What would Jesus buy? documentary.
Hilarious and captivating, What Would Jesus Buy explores the American frenzy spending during the holidays.
At its premise is that people have lost sight of what is truly important in life, and that rather than the holidays’ spirituality, it is the malls that we have come to worship.
Noting that approximately 15 million Americans are clinically addicted to purchasing and are following the path of “eternal debt”, the documentary humorously brings forth the materialistic life style people are caught in where love, affection, and esteem, have been reduced or equated to a disposable gift.
The film follows Reverend Billy (Bill Talen), and his Stop Shopping Gospel Choir cross-country, on two bio-diesel buses, preaching to people from all walks of life about the commercialization of Christmas in America. He is on a mission to save our souls from consumerism, or “shopocalypse.”

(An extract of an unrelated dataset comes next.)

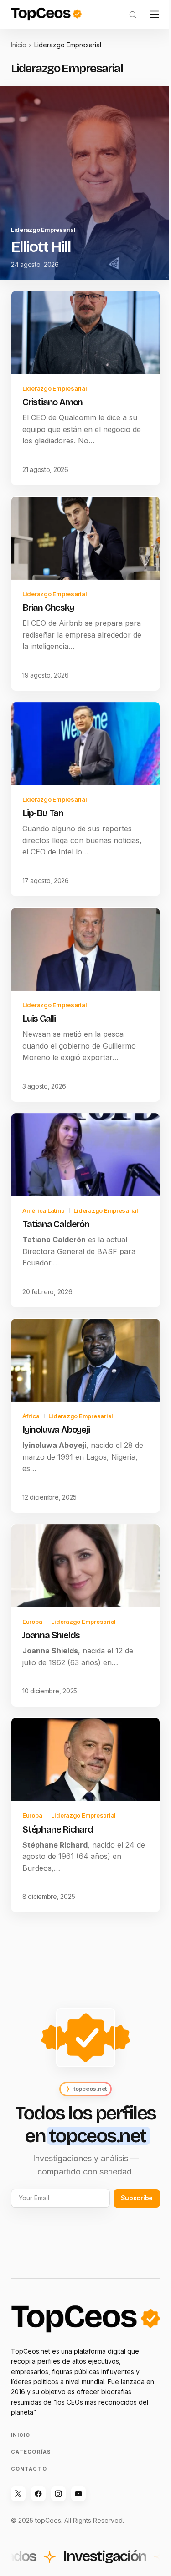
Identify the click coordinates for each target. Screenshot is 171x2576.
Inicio (18, 45)
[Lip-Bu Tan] (85, 743)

Along with parents and children, interviewed are also theologians, historians, politicians, and preachers, who openly express their views about the extravagant purchases during the holidays.
In his quest against the worship of retail, Reverend Billy sets Spending-Sins Confessional-Booths at shopping malls, he exorcizes department stores “to drive the demons out of cash registers,” sets outdoor demonstrations, preaches in churches and, in the company of his Stop Shopping Gospel Choir, goes door to door singing Christmas carols with amusing lyrics.
For his activism, Reverend Billy encountered some trouble on the way. He was arrested over 40 times, and received a court order ban from every Starbucks in California.
Director Rob VanAlkemade well balances the challenges and the successes through the use of music, animation, and humor. “We should realize the true meaning of Christmas” states Reverend Billy. Instead of accumulating more debt and spending our life away at the malls, we need to put more time where it matters. “Explore the options is all we ask” he says.
Devoting more quality time to our families, reducing frivolous spending, donating more to charity, and to our communities, conveys a powerful message indeed.